New stories released for Women of Bristol Old Vic sound project to mark International Women's Day

8 Mar 2021

Last year, on International Women’s Day, the audio installation Women of Bristol Old Vic was launched in the theatre's Front of House space and explores the role of unsung women in Bristol Old Vic’s past and present who have shaped the theatre to be what it is today – the oldest continually working theatre in the country. 

From archival information about the women who financially contributed to the building of the theatre to interviews with members of today’s empowering feminist productions, the tracks explore the roles of these women in the hope of inspiring the next generation of female theatre practitioners.

The project was produced and created by Charlotte Churm, who was keen to champion female role models for a younger generation. Audiences could interact with the project by scanning QR codes on their phones and listen to the historical and current role of women in the theatre. Within a fortnight of the project’s launch, lockdown struck, and soon after the tracks were moved online to the theatre’s SoundCloud.

Charlotte Churm, the creator of Women of Bristol Old Vic said today, “Now, more than ever, it is critical to amplify the narratives of women and hopefully inspire the next generation of Bristol’s female theatre-makers. We hope to shine a light on these wonderful women, spanning the 18th century to the present day, who form such an integral part of our community!”

The last 12 months have been historically unprecedented and monumental in the theatre industry’s history. So, Women of Bristol Old Vic project has decided to mark this moment in history with a brand-new track, Lockdown Ladies

With virtual interviews taken place in lockdown, the track investigates how female theatre practitioners have adapted around the pandemic to continue making work at Bristol Old Vic. Featuring director superstar Sally Cookson, Wise Children Executive Producer Poppy Keeling and members of the Bristol Old Vic team, the extended track will show the perseverance and adaptive thinking of some of Bristol’s leading female theatre makers. As a new graduate, Charlotte wanted to expand the dialogue around the theatre industry in crisis, whilst looking at the resilience and optimism that has emerged from theatre makers during the pandemic.

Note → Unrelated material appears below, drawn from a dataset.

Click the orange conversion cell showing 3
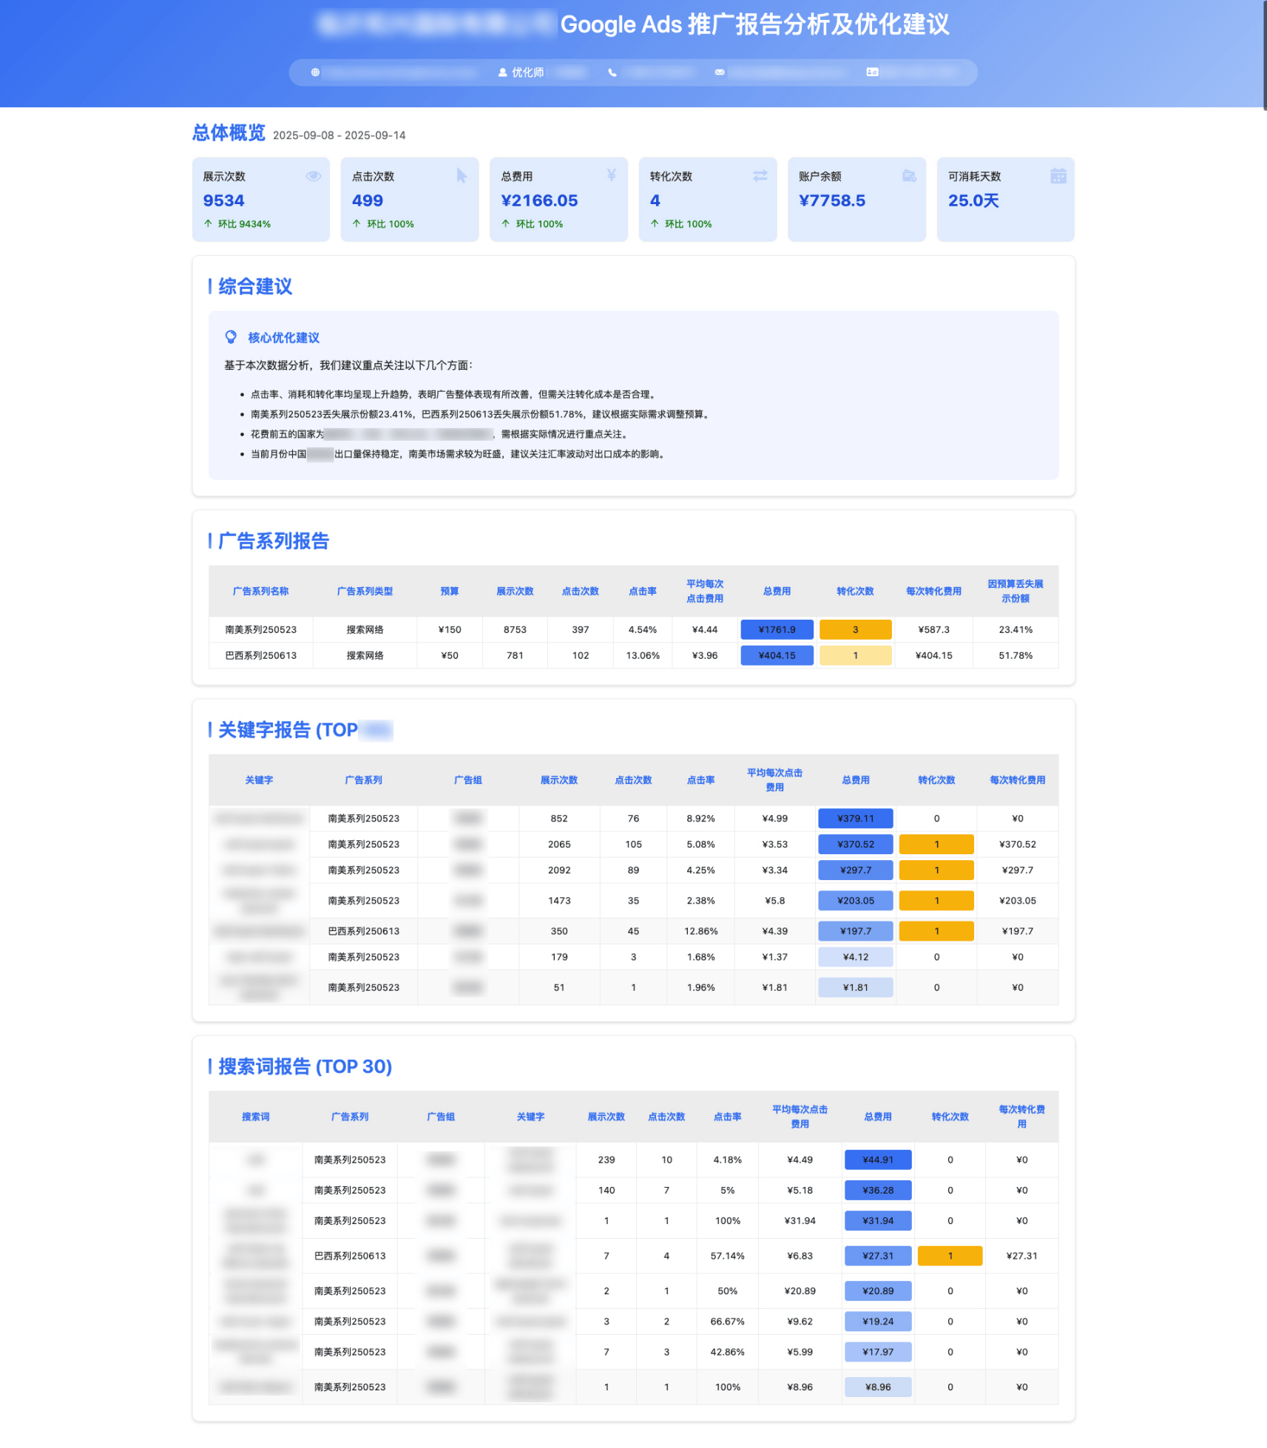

The track will be available to listen to from today, International Women’s Day 2021 (8 March) and when the theatre re-opens, will be added to the Front of House installation alongside the rest of the audio project. 

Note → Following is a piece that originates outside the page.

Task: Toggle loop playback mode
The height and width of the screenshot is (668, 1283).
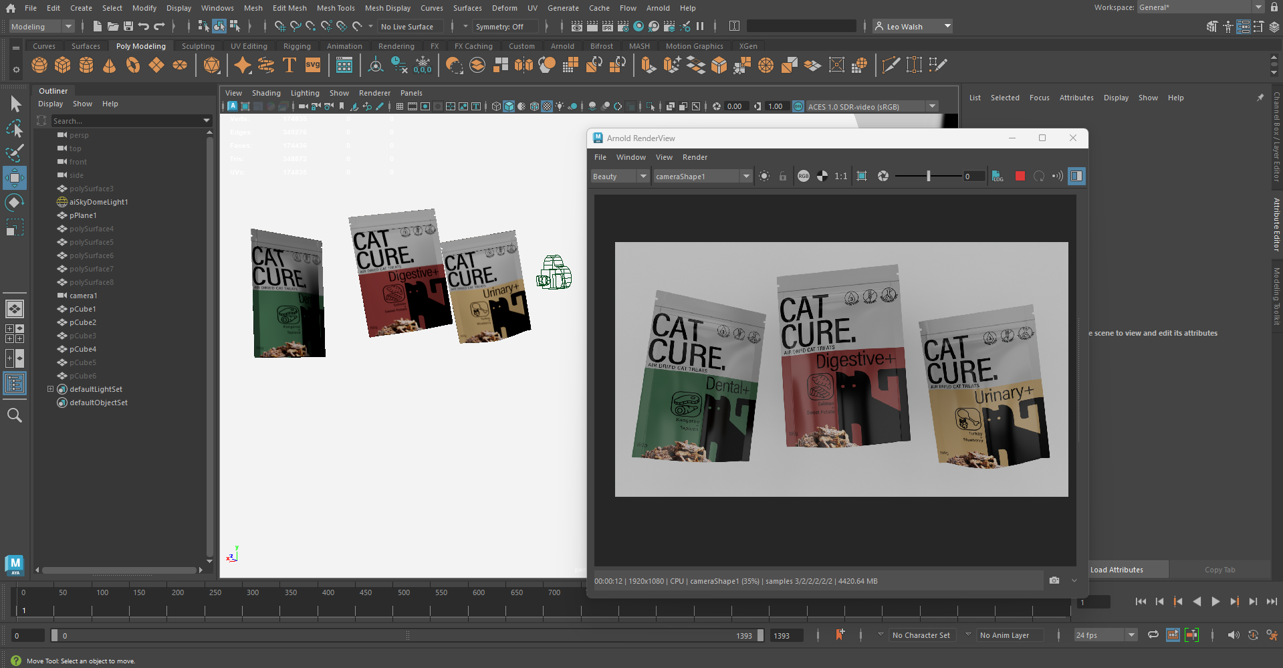Action: (x=1153, y=635)
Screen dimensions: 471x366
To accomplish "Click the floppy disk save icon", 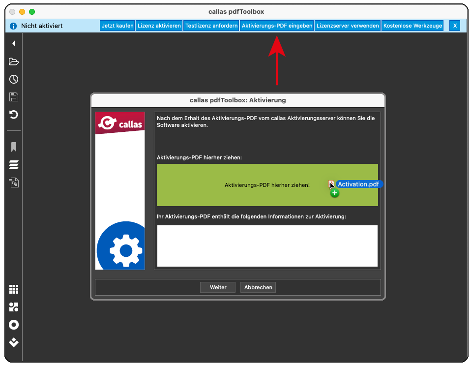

The original seven audio tracks unlock a story about the women of the theatre, from the first female theatre manager Sarah Macready to Wise Children’s Artistic Director Emma Rice

The interviews also feature Bristol Old Vic’s current female staff including Becky Davies (Productions and Operations Coordinator), Charlotte Geeves (Executive Director), Hattie De Santis (Engagement Producer), Lucy Hunt (Engagement Director) and Rebecca Molloy (Box Office Manager), as well as the cast of Diverse City’s Mid Life, and Bristol Old Vic Theatre School graduate Moronke Akinola.

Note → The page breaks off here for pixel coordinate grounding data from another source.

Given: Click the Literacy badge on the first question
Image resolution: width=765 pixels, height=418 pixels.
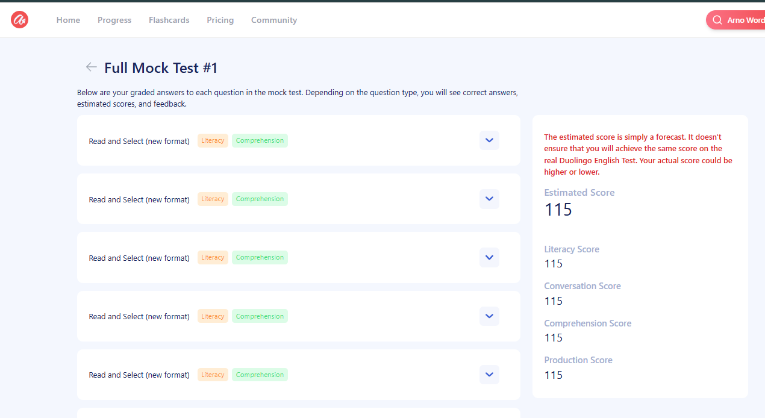Looking at the screenshot, I should click(213, 140).

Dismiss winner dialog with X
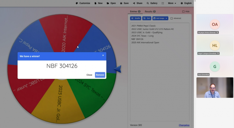[103, 55]
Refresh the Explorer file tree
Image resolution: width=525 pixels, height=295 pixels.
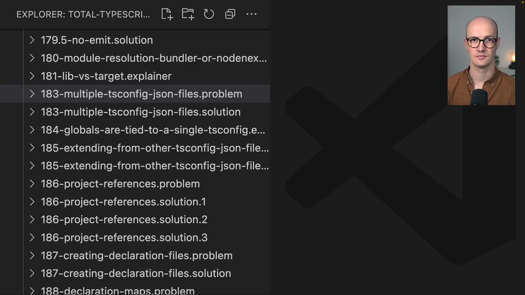click(209, 14)
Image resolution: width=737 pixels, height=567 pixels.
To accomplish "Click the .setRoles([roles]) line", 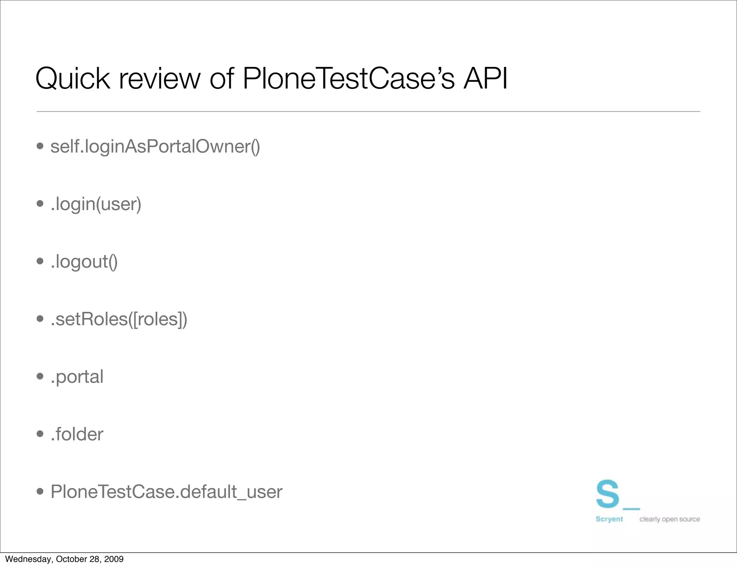I will [119, 319].
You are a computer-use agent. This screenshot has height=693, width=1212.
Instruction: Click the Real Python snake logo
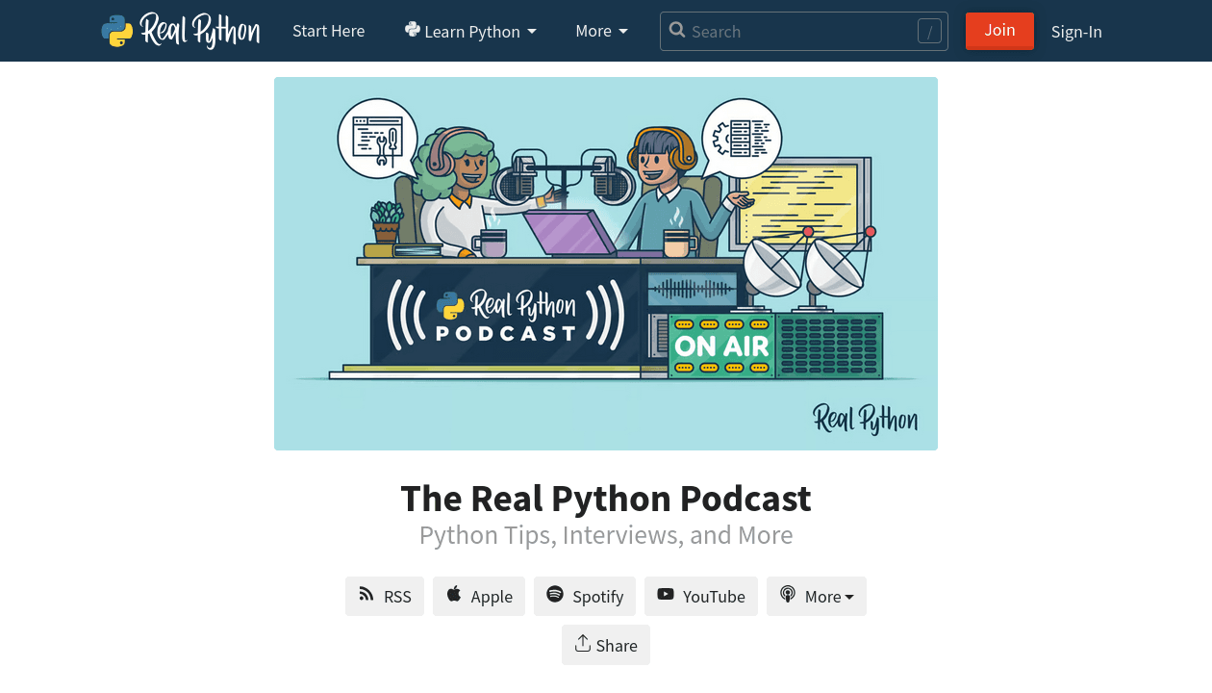116,30
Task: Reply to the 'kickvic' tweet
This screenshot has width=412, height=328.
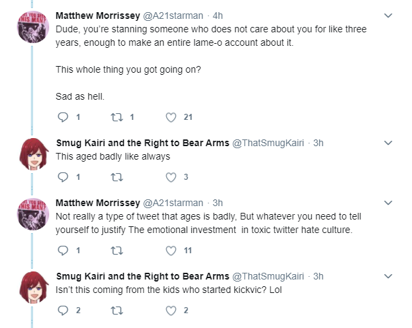Action: click(63, 310)
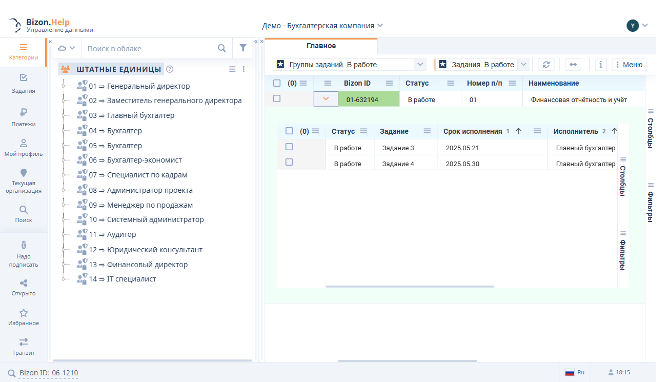The height and width of the screenshot is (382, 669).
Task: Open Избранное star in sidebar
Action: point(23,317)
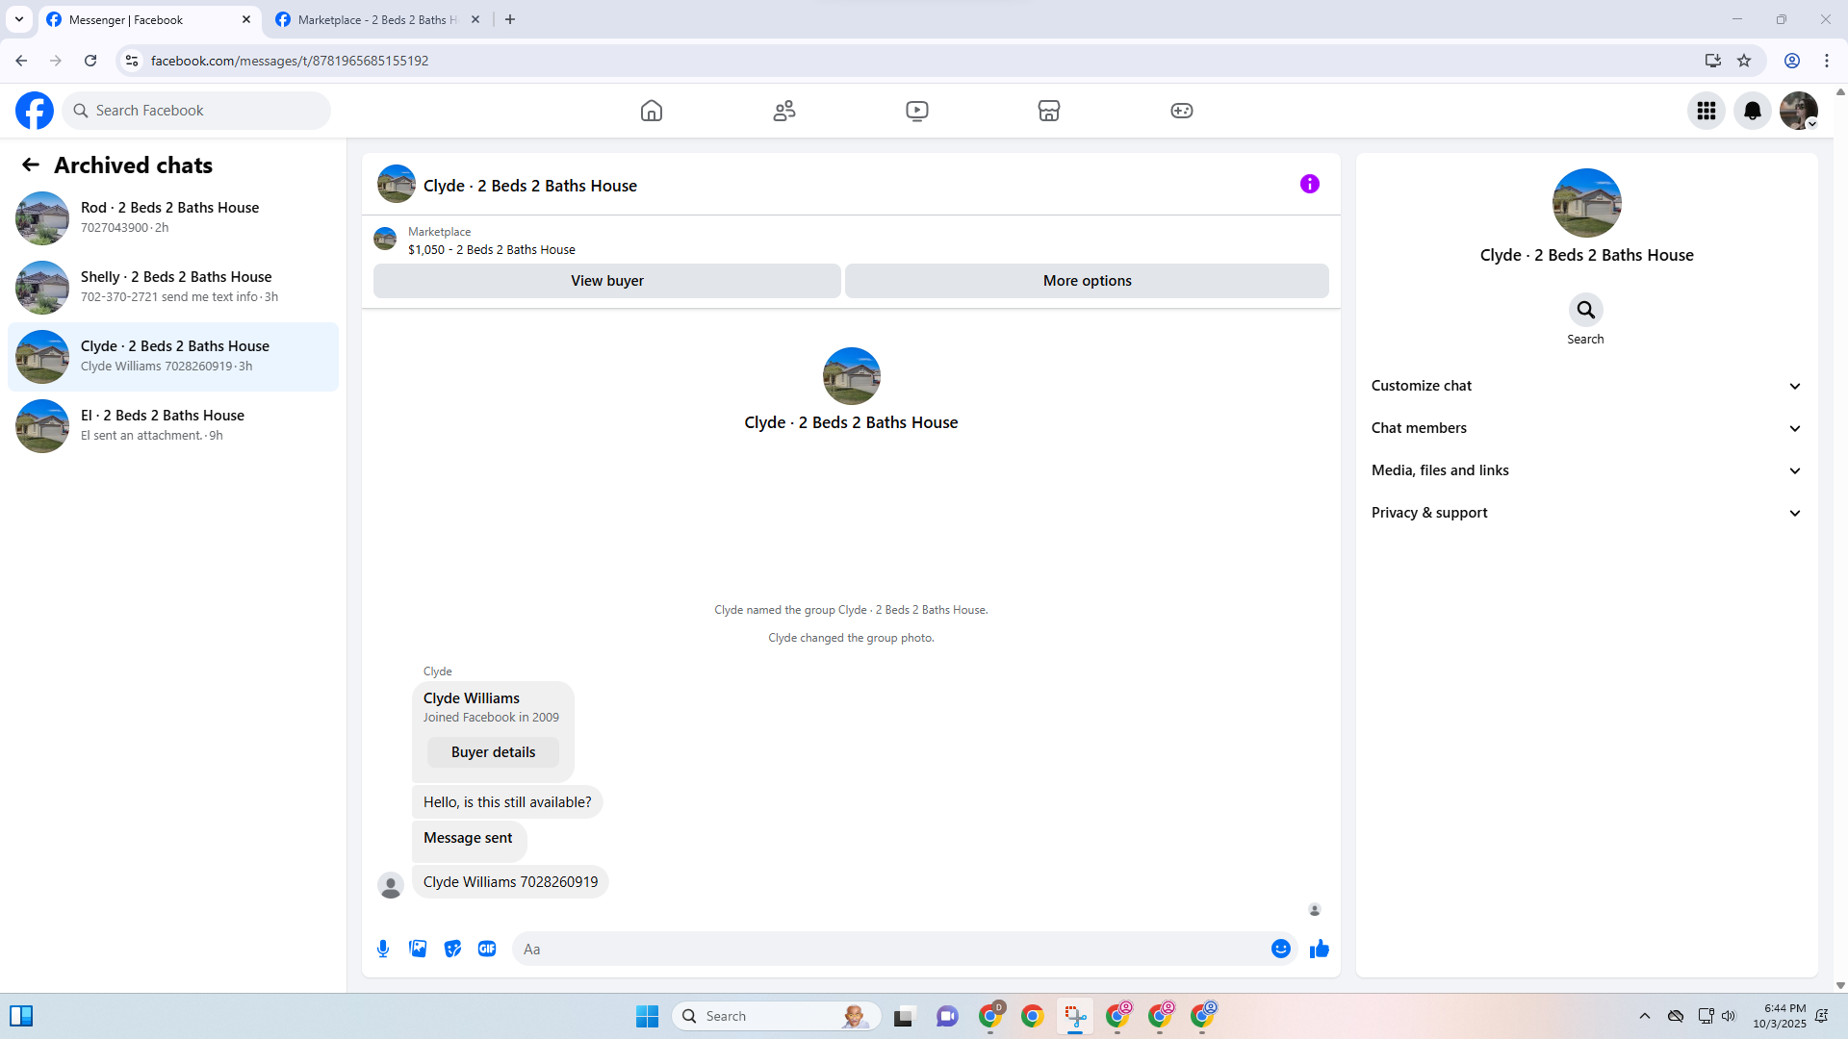Send a thumbs up like
Screen dimensions: 1848x1039
[1319, 949]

To listen to the full playlist, head to:

Bristol Old Vic is the longest continuously running theatre in the UK, and celebrated its 250th anniversary in 2016. The historic playhouse aims to inspire audiences with its own original productions, both at home and on tour, whilst nurturing the next generation of artists, whether that be through their 350-strong Young Company, their many outreach and education projects or their trailblazing artist development programme, Bristol Ferment.

They use their funding to support experiment and innovation, to allow access to their programme for people who would not otherwise encounter it, or be able to afford it, and to keep their extraordinary heritage alive and animated.

On 24 Sep 2018, Bristol Old Vic completed its 2-year multi-million pound redevelopment project, which transformed its front of house space into a warm and welcoming public building for all of Bristol to enjoy, created a new studio theatre and opened up its unique theatrical heritage to the public for the first time.